Documento fuente →
#####
Eugenio Pérez Molphe Balch

Envejecer es una etapa inevitable del ciclo de vida de todo organismo. Sabemos bien que en los animales, como nosotros, significa un proceso pasivo de deterioro paulatino e irreversible de los tejidos, órganos y sistemas que nos constituyen. Las plantas, al ser seres vivos, también envejecen. Sin embargo, en este caso se trata de un proceso muy diferente al de los animales, por lo que incluso se le da un nombre distinto, se le llama senescencia.

La senescencia no es un proceso pasivo. Se trata del desmantelamiento ordenado de los tejidos viejos, que tiene como finalidad recuperar y reciclar todos los nutrientes contenidos en ellos para llevarlos a las partes jóvenes de la planta. Cuando vemos que las hojas de una planta comienzan a perder su color verde brillante para tornarse amarillas, luego rojas, cafés, y finalmente desprenderse y caer al suelo, estamos siendo testigos de su senescencia. Durante este proceso, que puede durar varios días, todas las substancias valiosas para la planta que estaban contenidas en esas hojas, como azúcares, aminoácidos, minerales y muchas otras, son retiradas de los tejidos que están por morir y llevadas a aquellas partes de la planta que van a permanecer vivas.
#####
Instrucciones →
a) Transcribe sin cambios el fragmento del texto sobre la senescencia de las plantas que comienza en las palabras "Envejecer es una" y termina después de "le llama senescencia.".
b) Responde estas preguntas con lo que afirma el texto sobre la senescencia de las plantas:
(i) ¿Qué nombre recibe el envejecimiento en las plantas?
(ii) ¿Cuánto tiempo puede durar el proceso en que se retiran las sustancias valiosas de las hojas?
(iii) ¿De qué colores se tornan las hojas antes de desprenderse?

(Datos guardados)
#####
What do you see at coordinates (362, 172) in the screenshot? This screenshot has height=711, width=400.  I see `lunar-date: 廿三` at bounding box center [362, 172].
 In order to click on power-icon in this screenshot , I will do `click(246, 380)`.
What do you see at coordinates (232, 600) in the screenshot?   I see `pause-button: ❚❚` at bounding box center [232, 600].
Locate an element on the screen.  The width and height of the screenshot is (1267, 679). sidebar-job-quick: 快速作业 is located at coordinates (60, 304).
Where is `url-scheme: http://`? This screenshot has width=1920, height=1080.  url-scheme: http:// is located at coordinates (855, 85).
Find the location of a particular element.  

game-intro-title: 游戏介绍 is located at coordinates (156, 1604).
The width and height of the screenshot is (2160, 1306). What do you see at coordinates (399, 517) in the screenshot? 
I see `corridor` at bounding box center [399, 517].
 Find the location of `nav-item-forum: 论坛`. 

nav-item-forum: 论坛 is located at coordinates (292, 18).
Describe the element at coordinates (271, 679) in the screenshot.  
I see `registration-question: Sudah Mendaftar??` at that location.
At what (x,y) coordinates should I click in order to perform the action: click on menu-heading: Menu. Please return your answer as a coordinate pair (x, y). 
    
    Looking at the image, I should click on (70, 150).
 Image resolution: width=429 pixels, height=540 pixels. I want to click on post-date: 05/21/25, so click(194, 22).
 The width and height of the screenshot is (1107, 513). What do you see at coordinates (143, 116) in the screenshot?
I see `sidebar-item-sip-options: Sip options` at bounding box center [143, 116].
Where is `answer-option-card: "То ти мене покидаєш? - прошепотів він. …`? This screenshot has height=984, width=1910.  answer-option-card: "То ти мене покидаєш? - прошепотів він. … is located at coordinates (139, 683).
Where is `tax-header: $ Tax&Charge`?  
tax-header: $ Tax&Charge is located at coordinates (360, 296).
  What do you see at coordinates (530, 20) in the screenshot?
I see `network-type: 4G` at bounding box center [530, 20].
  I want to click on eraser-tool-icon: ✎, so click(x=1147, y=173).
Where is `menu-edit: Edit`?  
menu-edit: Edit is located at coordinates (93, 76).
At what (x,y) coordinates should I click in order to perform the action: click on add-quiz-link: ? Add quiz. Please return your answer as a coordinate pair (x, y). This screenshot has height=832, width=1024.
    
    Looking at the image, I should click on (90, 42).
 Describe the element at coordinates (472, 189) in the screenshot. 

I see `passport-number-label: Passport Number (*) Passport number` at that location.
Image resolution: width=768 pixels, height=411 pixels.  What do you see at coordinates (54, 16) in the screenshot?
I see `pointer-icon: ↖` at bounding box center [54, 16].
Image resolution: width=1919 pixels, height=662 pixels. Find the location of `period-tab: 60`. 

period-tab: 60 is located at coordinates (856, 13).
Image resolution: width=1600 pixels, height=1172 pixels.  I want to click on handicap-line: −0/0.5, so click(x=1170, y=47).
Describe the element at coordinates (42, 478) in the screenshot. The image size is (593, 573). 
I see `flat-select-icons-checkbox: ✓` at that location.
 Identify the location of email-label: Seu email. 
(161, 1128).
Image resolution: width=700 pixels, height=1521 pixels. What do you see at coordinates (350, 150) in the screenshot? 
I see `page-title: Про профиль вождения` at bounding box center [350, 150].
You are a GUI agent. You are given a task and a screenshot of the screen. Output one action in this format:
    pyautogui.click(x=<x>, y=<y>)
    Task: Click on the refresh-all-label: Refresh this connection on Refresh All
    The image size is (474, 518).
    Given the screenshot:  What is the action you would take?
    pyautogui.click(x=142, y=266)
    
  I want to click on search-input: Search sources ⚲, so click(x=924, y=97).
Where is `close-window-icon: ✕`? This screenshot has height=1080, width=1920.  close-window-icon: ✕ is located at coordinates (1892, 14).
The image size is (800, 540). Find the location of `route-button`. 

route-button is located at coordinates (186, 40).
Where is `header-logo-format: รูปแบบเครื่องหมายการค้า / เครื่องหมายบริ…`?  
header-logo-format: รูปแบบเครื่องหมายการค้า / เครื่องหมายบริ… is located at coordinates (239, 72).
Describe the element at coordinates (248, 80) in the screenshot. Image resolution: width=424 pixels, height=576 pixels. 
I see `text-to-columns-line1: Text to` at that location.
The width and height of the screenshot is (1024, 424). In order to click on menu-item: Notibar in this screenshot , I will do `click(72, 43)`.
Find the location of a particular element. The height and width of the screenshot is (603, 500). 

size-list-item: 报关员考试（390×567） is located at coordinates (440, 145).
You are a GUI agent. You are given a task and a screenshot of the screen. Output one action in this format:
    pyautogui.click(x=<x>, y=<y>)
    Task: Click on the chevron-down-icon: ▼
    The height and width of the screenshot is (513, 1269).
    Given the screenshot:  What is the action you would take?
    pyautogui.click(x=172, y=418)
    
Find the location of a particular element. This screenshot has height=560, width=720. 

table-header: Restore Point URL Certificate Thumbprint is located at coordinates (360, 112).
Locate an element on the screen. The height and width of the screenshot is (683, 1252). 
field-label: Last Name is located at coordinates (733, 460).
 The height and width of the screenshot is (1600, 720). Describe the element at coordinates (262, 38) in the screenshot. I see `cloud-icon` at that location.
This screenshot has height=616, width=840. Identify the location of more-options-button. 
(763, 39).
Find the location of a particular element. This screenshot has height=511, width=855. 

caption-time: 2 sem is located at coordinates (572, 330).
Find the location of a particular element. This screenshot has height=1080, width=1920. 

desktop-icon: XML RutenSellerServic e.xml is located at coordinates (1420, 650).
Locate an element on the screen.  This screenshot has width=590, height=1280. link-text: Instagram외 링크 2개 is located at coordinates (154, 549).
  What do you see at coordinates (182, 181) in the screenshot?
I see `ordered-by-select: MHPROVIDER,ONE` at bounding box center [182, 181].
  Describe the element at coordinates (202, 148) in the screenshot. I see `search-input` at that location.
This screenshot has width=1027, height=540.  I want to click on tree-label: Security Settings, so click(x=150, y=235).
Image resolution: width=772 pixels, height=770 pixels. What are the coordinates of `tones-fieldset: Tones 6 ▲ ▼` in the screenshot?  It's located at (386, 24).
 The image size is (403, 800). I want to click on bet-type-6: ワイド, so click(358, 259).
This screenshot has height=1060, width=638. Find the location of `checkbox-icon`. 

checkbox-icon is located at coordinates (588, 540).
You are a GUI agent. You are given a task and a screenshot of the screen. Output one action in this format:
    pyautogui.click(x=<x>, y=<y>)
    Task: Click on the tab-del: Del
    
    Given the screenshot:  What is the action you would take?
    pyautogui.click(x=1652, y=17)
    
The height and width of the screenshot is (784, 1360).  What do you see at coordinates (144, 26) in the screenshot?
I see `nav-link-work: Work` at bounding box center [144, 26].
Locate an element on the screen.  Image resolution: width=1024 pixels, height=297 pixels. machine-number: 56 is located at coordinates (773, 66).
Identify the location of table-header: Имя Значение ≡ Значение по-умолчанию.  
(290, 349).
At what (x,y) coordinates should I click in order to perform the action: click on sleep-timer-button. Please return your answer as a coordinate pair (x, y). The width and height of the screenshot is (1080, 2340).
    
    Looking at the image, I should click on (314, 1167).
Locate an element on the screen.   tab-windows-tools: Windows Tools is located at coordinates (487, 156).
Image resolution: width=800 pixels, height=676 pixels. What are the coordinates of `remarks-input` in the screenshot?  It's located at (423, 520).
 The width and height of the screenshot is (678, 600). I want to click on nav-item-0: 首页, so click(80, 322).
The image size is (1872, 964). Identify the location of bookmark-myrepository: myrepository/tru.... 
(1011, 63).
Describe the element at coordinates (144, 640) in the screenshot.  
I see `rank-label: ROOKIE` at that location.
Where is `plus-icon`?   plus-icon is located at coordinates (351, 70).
#####
Respuestas dadas →
a)
Envejecer es una etapa inevitable del ciclo de vida de todo organismo. Sabemos bien que en los animales, como nosotros, significa un proceso pasivo de deterioro paulatino e irreversible de los tejidos, órganos y sistemas que nos constituyen. Las plantas, al ser seres vivos, también envejecen. Sin embargo, en este caso se trata de un proceso muy diferente al de los animales, por lo que incluso se le da un nombre distinto, se le llama senescencia.

b)
(i) Se llama senescencia.
(ii) Puede durar varios días.
(iii) Se vuelven amarillas, luego rojas y cafés.